For a vector $x=(x_1, x_2,\ldots, x_n)$ in $\Bbb R^n$ we can calculate its length as $\sqrt{x_1^2+x_2^2+\ldots +x_n^2}$. This formula, expressed as $\lVert x \rVert_2$, is commonly referred to as the Euclidean norm; however, it is also referred to as the 2-norm in the more general class of *p*-norms. A _p_-norm for a vector *x* in ${\Bbb R}^n$is defined as the following:

$$ \lVert x\rVert_p=(|x_1|^p+|x_2|^p+\ldots +|x_n|^p)^{\frac{1}{p}} $$

### A Little Intuition

Before delving further into the topic of *p*-norms, here is a little example that helped me get a more visual understanding of it:

To begin, let's start in $\Bbb R^2$. If we have two points, then we can calculate the Euclidean distance between them quite easily.
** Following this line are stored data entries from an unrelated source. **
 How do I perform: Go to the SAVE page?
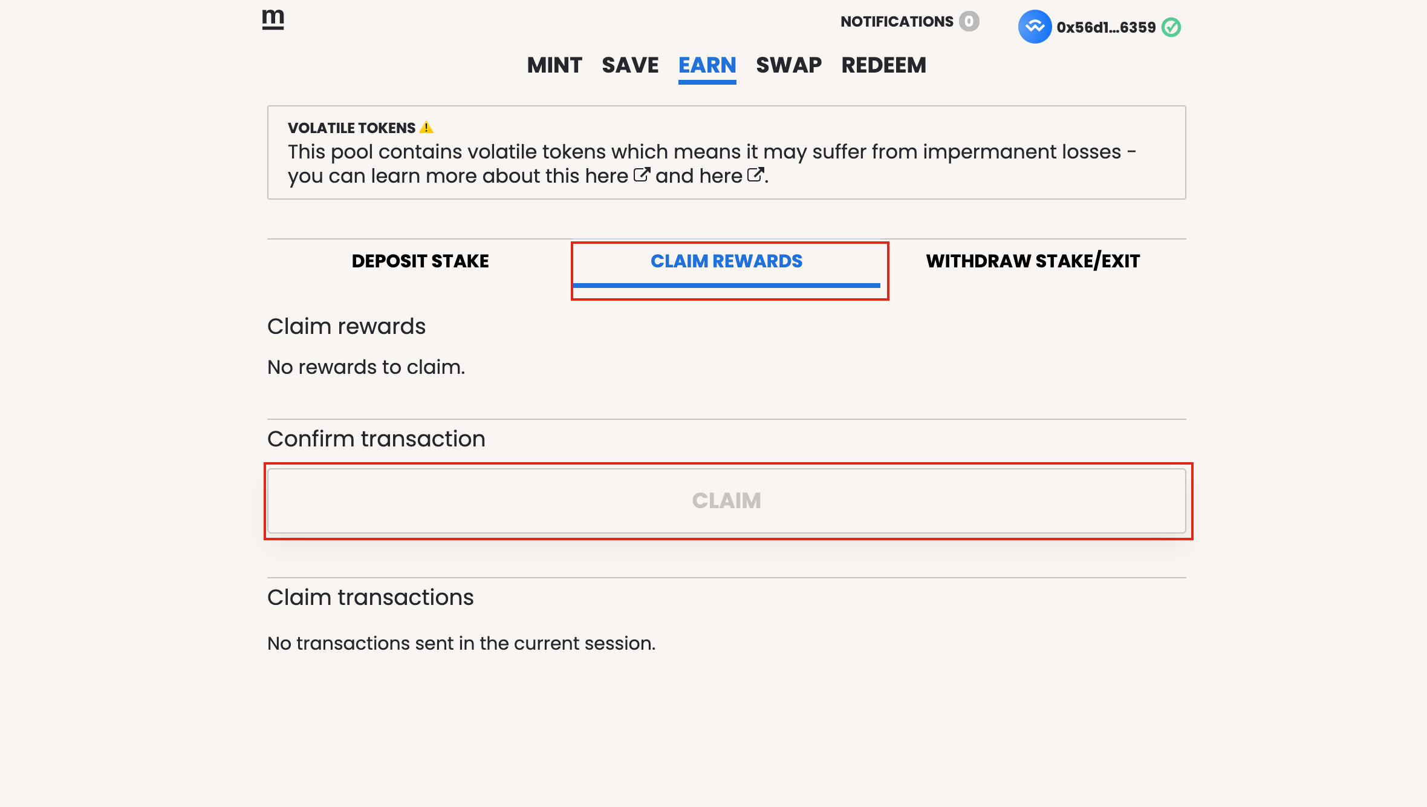click(630, 65)
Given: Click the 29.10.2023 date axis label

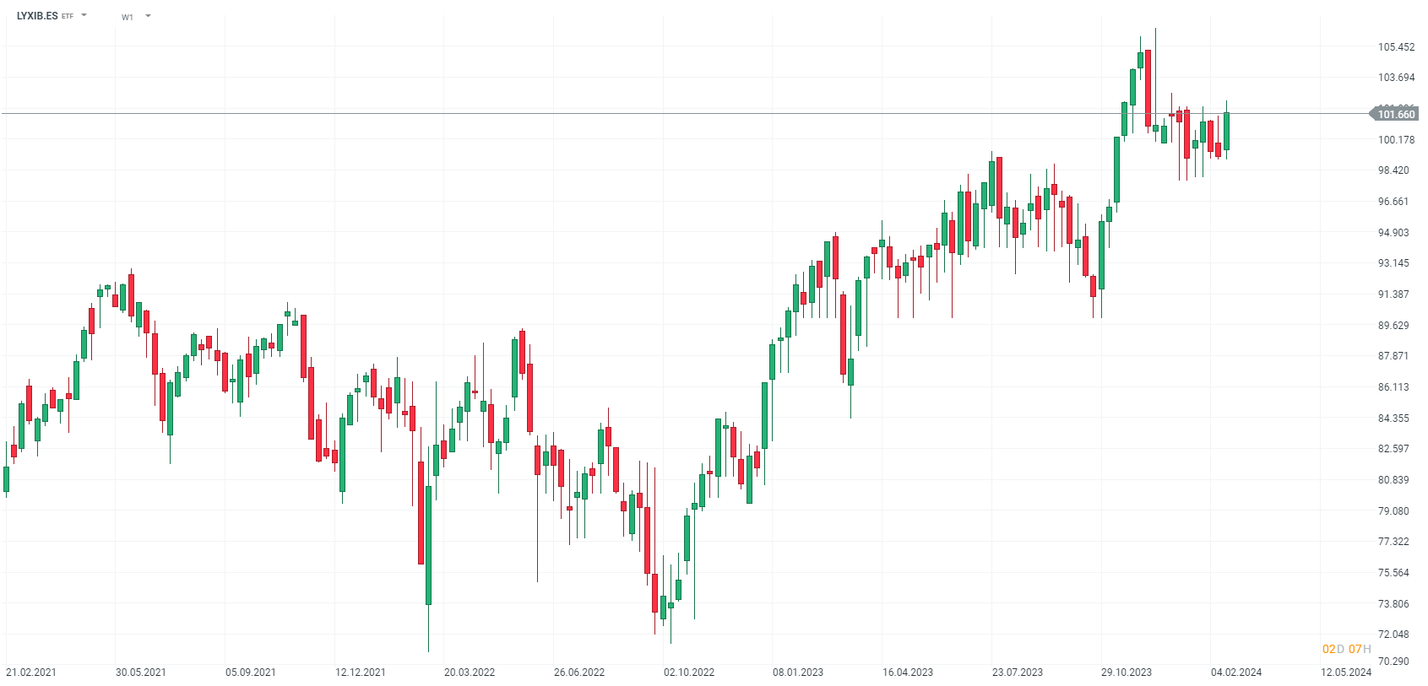Looking at the screenshot, I should tap(1127, 672).
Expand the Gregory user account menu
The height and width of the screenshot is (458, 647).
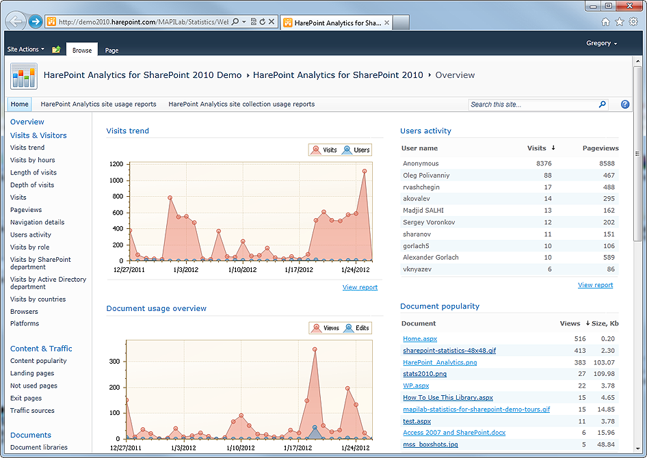click(601, 43)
The 1-norm is pretty simple too. It's just the distance you would have to travel along each axis to reach one point from another.

In [None]:
sc_x = bq.scales.LinearScale(min=0, max=10)
sc_y = bq.scales.LinearScale(min=0, max=10)

# initialize scatter and lines
scat = bq.marks.Scatter(x=[0, 10], y=[0, 10],colors=['black', 'black'], scales={'x': sc_x, 'y': sc_y},
                        enable_move=True)
diag = bq.marks.Lines(x=[], y=[], line_style='solid',scales={'x': sc_x, 'y': sc_y}, colors=['orange'])
xlin = bq.marks.Lines(x=[], y=[], line_style='solid',scales={'x': sc_x, 'y': sc_y}, colors=['red'])
ylin = bq.marks.Lines(x=[], y=[], line_style='solid',scales={'x': sc_x, 'y': sc_y}, colors=['blue'])
xlin_1 = bq.marks.Lines(x=[], y=[], line_style='dashed',scales={'x': sc_x, 'y': sc_y}, colors=['red'])
xlin_2 = bq.marks.Lines(x=[], y=[], line_style='dashed',scales={'x': sc_x, 'y': sc_y}, colors=['red'])
ylin_1 = bq.marks.Lines(x=[], y=[], line_style='dashed',scales={'x': sc_x, 'y': sc_y}, colors=['blue'])
ylin_2 = bq.marks.Lines(x=[], y=[], line_style='dashed',scales={'x': sc_x, 'y': sc_y}, colors=['blue'])

update_lines()

# update line on change of x or y of scatter
scat.observe(update_lines, names=['x'])
scat.observe(update_lines, names=['y'])
scat.update_on_move = True

ax_x = bq.axes.Axis(scale=sc_x)
ax_y = bq.axes.Axis(scale=sc_y, orientation='vertical')

fig = bq.figure.Figure(marks=[scat, diag, xlin, ylin, xlin_1, ylin_1, xlin_2, ylin_2],
                       axes=[ax_x, ax_y])
fig

Here we see that the 2-norm is just the length of the direct path from one point to another. On the other hand, the 1-norm is the sum of the components in the horizontal and vertical directions. The 1-norm is aptly named the Manhattan distance as it represents the distance a cab would have to travel from point A to B in the Manhattan grid.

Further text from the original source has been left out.